California Pension Funds Mostly Erase 2008 Losses

  • January 21, 2011
  • By John Gramlich
Headlines about state pension funds are rarely positive these days. The New York Times , for example, reports that some members of Congress believe it is " just a matter of time " before a fiscally stressed state becomes so buried in debt — including its unfunded obligations to public retirees — that it asks for an emergency bailout from the federal government. Members of Congress are debating whether states should be given the option of declaring bankruptcy.

California, of course, has fiscal problems that are among the worst of any state. But a glimmer of good news on the retirement front emerged this week when the state's two largest pension funds reported investment returns of more than 12 percent last year — an unusually strong performance that mostly erased the losses incurred during the stock market collapse of 2008, The Sacramento Bee reports .

The California Public Employees' Retirement System (CalPERS) said it earned nearly 12.5 percent in 2010. The California State Teachers' Retirement System (CalSTRS) earned 12.7 percent.

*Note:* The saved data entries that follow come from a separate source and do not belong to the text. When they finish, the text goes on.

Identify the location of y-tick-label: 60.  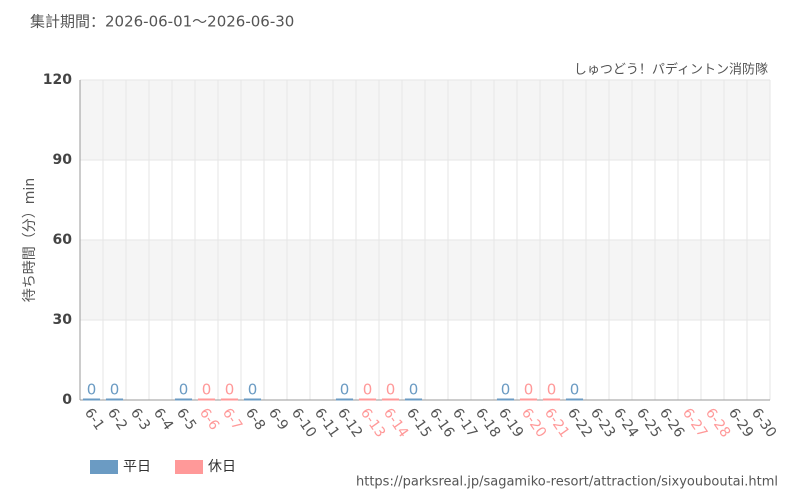
(63, 240).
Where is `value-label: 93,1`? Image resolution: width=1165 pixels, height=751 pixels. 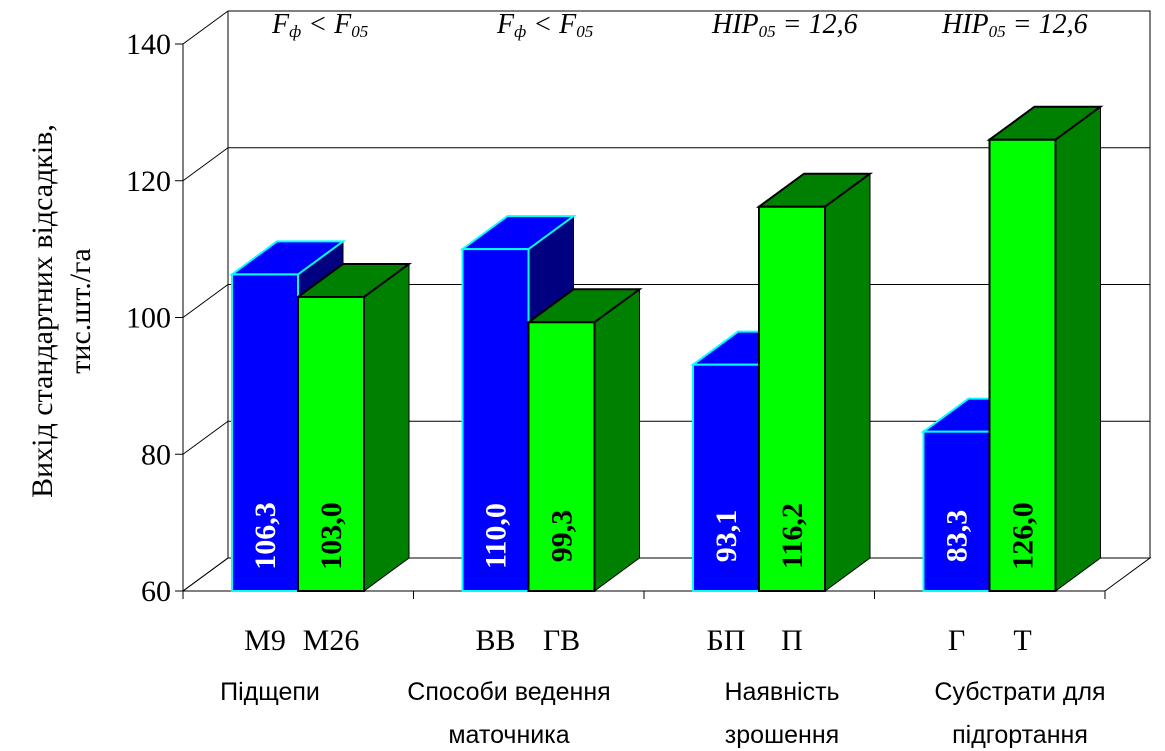 value-label: 93,1 is located at coordinates (726, 536).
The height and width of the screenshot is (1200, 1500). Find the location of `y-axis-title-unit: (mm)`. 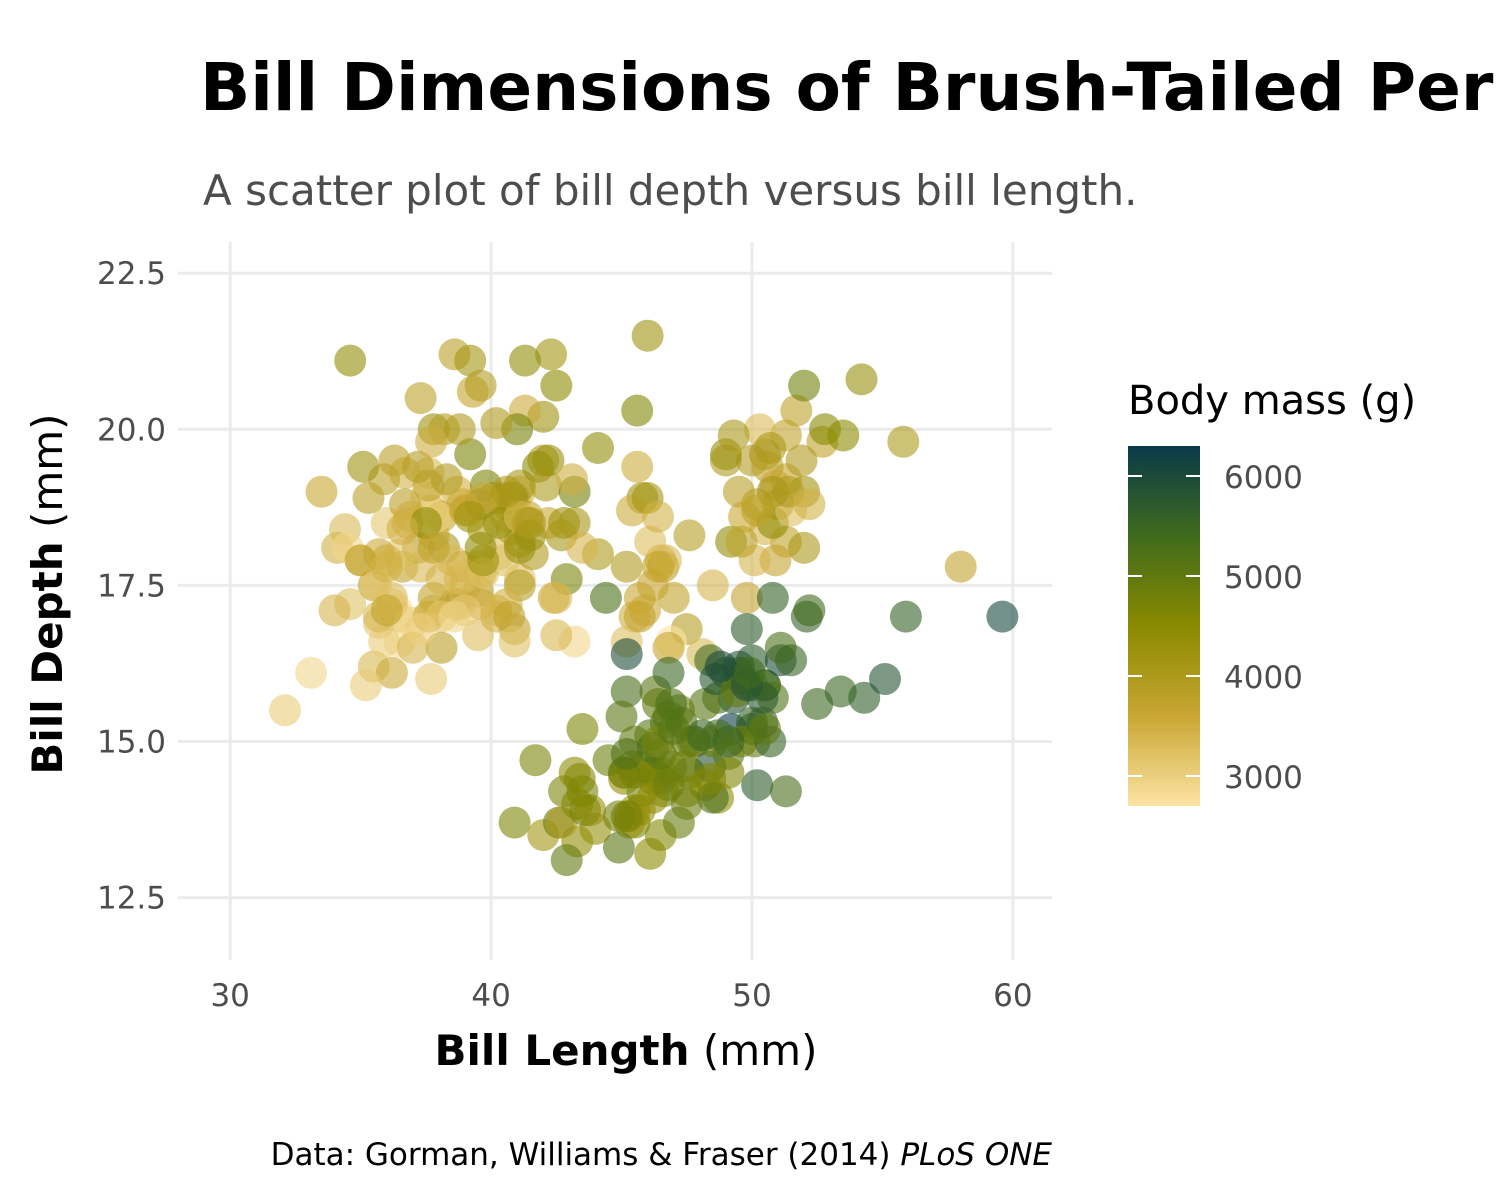

y-axis-title-unit: (mm) is located at coordinates (48, 477).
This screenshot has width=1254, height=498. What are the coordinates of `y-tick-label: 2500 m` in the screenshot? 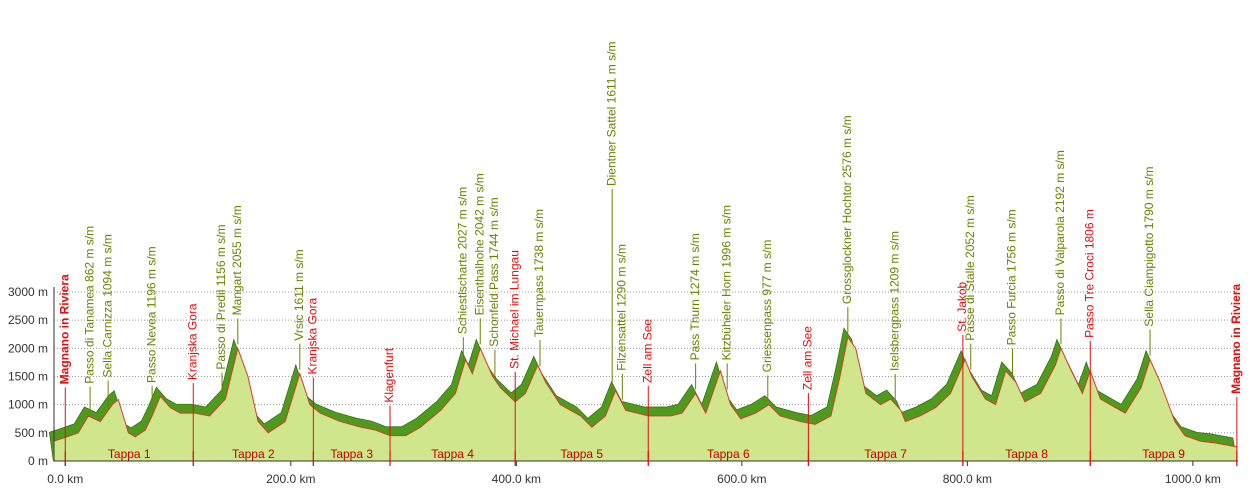 It's located at (28, 320).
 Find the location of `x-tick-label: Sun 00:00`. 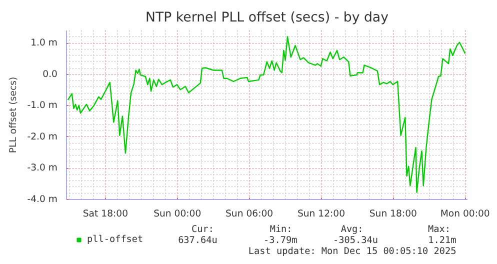

x-tick-label: Sun 00:00 is located at coordinates (178, 214).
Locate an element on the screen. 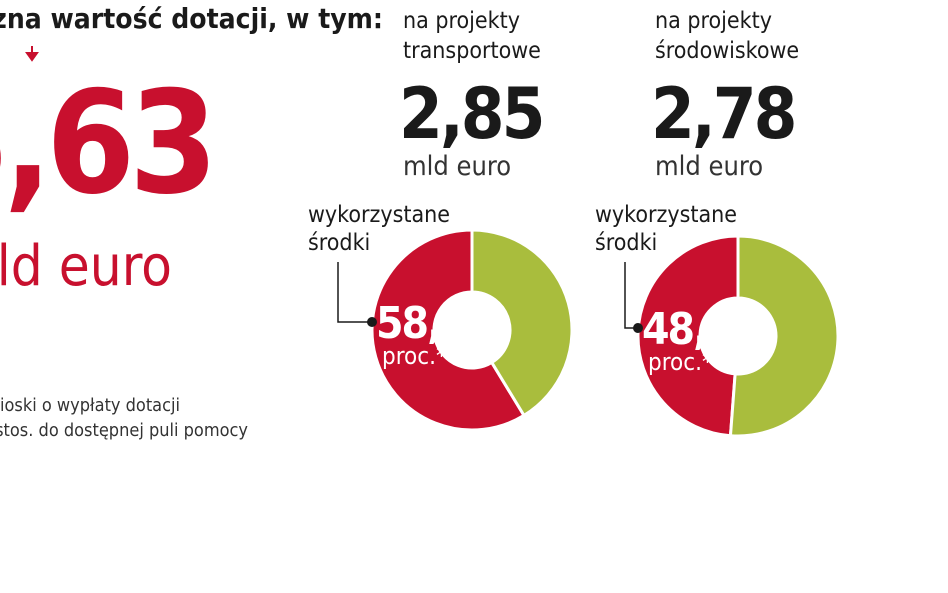 The image size is (948, 593). column-title: środowiskowe is located at coordinates (727, 51).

"This is very encouraging news," the chief executive of the teachers' retirement fund said, though he cautioned that more taxpayer money still will be necessary to make the fund solvent. "The historic market declines of the 2008-09 financial crisis showed us that CalSTRS cannot solely invest its way to healthy long-term funding."

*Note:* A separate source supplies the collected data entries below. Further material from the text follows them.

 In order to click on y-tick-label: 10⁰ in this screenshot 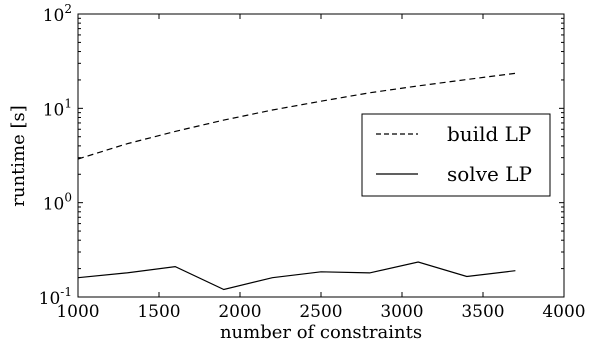, I will do `click(58, 203)`.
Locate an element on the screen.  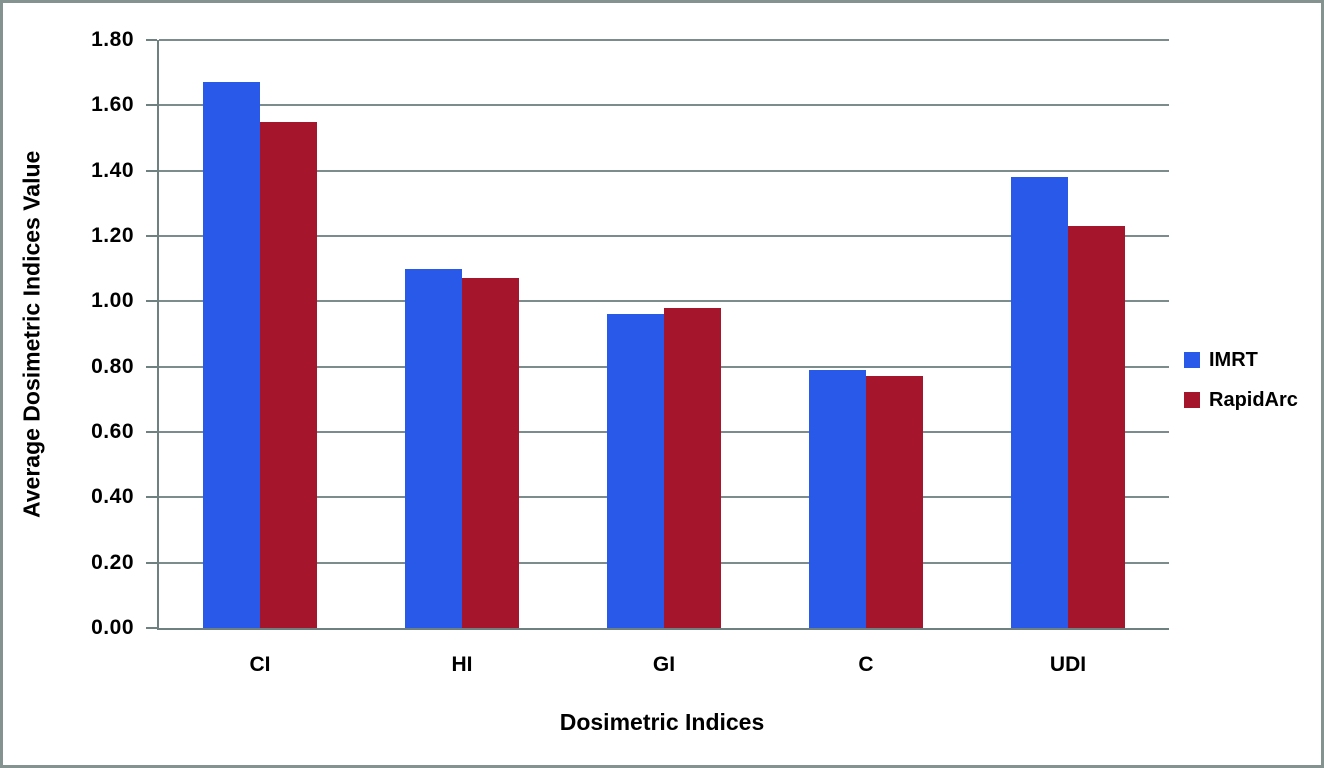
y-tick-label: 1.20 is located at coordinates (112, 236).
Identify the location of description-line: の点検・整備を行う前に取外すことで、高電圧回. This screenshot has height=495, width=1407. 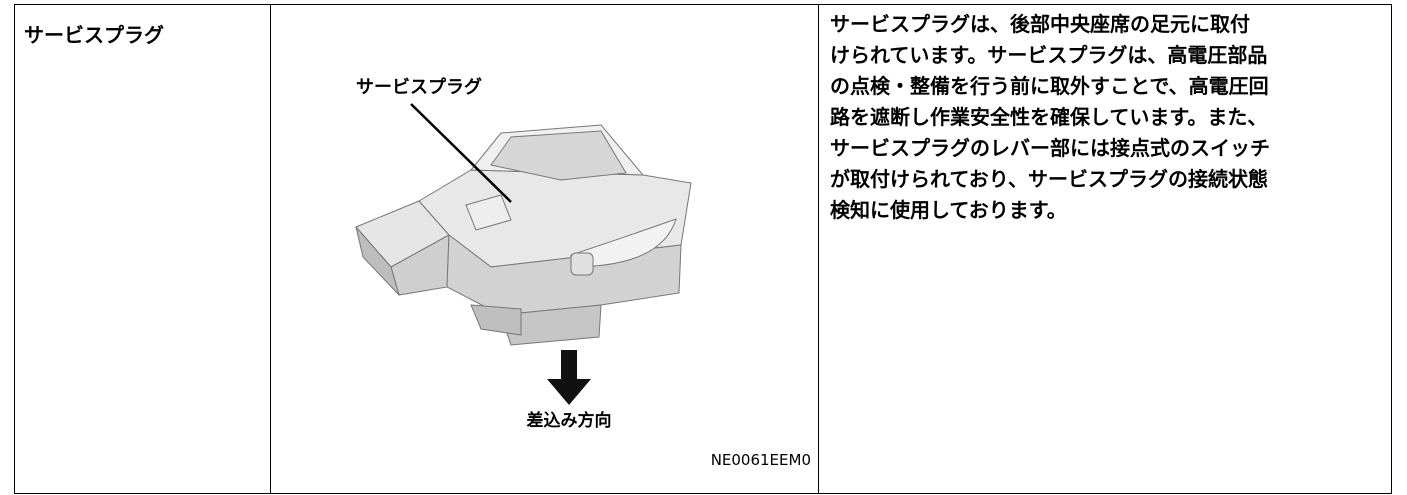
(1050, 86).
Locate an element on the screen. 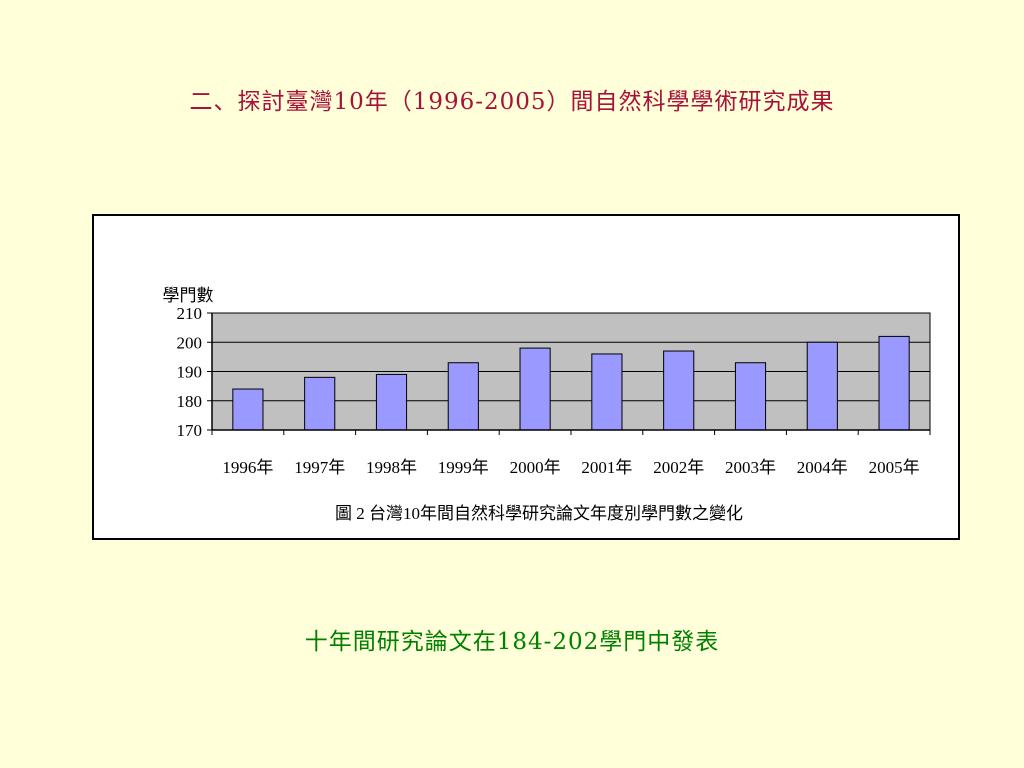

Other states' pension funds also are reporting significantly improved returns as a result of the stock market rebound in 2010.

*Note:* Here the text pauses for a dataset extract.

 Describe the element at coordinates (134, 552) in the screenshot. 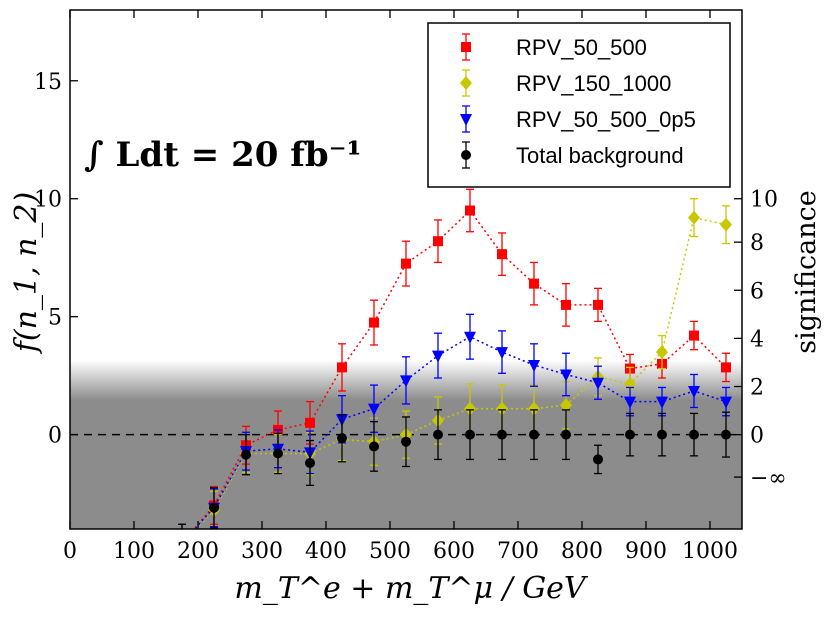

I see `x-tick-label: 100` at that location.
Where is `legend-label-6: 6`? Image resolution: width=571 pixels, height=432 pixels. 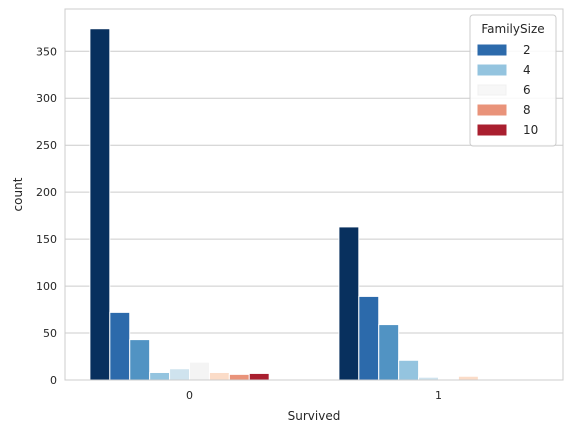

Like its counterpart in California, Oregon's pension fund for public workers gained more than 12 percent in 2010, The Oregonian reported . Iowa's largest fund for public workers has returned to pre-2008 levels after assets rose to $22.3 billion from $19.5 billion since June 30, according to The Des Moines Register .

Meanwhile, the Center on Budget and Policy Priorities, a Washington, D.C., think tank, issued a report Thursday (January 21) arguing that funding shortfalls for worker pensions and health care
while seriousshould not be conflated with short-term budget problems caused by the ailing economy. States have "several decades" to address their pension and retiree health care obligations, CBPP said.